::: Given passage :::
Congratulations on the new splitter. Others have given some good advice so I'll just touch a little. As for the oil/grease thing, when I am done splitting, I then put the splitter into horizontal position for storing. I also then put some oil on the beam and run the ram through a cycle to spread the oil. Then the splitter is ready for storage. I do not put oil on the beam during the splitting and of course one should not put grease on the beam. In fact, the manual states to put oil on the beam and not grease.

I do not run ours at full throttle unless it is some tough stuff. Normally about 3/4 throttle.

Milk crate is perfect height for splitting.

Have some fun now.


----------



## osagebow (Dec 15, 2012)

Good tips all, thanks. One hose clamp was kinda loose - probably would have failed. Did the "Tighten up" all around and split about 20 slightly punky red oak rounds for my neighbor's smoke dragon, worked great.

_*A word about TSC....*_
The night we bought it, the newer salesperson incorrectly stated a cheaper returned 22 ton unit was sold "as is" with no warrantly whatsoever. So I did not get that unit

Same guy flagged me down when i went back for the manual I forgot to ask for, and  hydro fluid ( a free large jug was given to me) and made sure I was reimbursed the $105 difference from his mistake. I was VERY impressed, so i spent it all in the store.  Definitely a TSC fan now.

This is my 13 year old neighbor kid Nick - 170 lb. ox with size 14 shoes. He's gonna be quite the lumberjack. He reminded me to take a picture for "logbook or whatever that site is...."


----------



## osagebow (Dec 15, 2012)
:::
= Job 1 =
Duplicate the records from their first line through the line containing "(x=215, y=273)", including both ends, and leave out the pictures.
::: Records :::
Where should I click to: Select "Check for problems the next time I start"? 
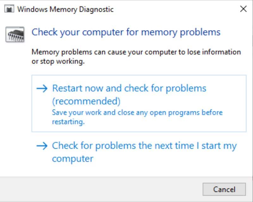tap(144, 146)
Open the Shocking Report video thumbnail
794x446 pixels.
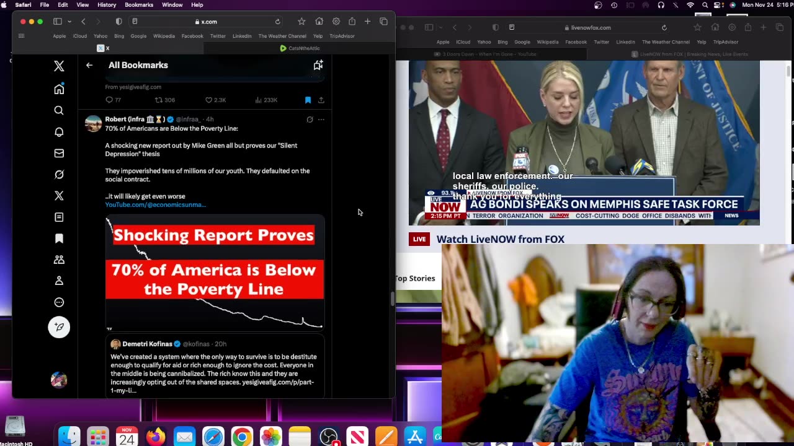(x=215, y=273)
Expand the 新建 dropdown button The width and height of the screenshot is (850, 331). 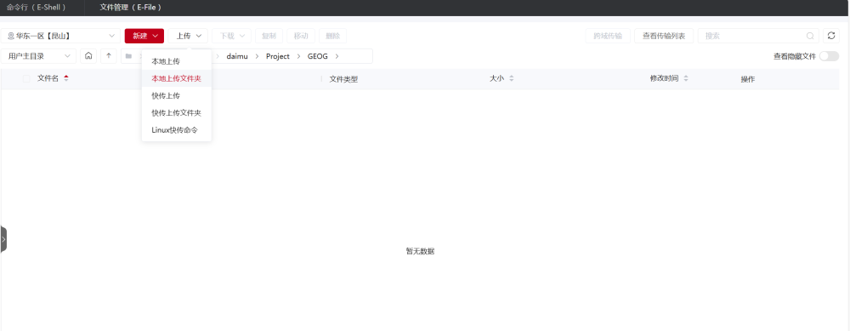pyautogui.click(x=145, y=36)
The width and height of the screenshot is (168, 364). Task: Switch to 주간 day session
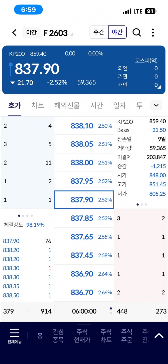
:::
= Job 2 =
Answer these questions about the log splitter thread:
(a) At what throttle setting is the splitter normally run?
(b) How much money was reimbursed because of the salesperson's mistake?
(c) About how many red oak rounds were split for the neighbor?

= Worked solution 1 =
Where should I click to: Select "Check for problems the next time I start"? 
tap(144, 146)
Open the Shocking Report video thumbnail
794x446 pixels.
(x=215, y=273)

= Worked solution 2 =
(a) About 3/4 throttle.
(b) $105.
(c) About 20.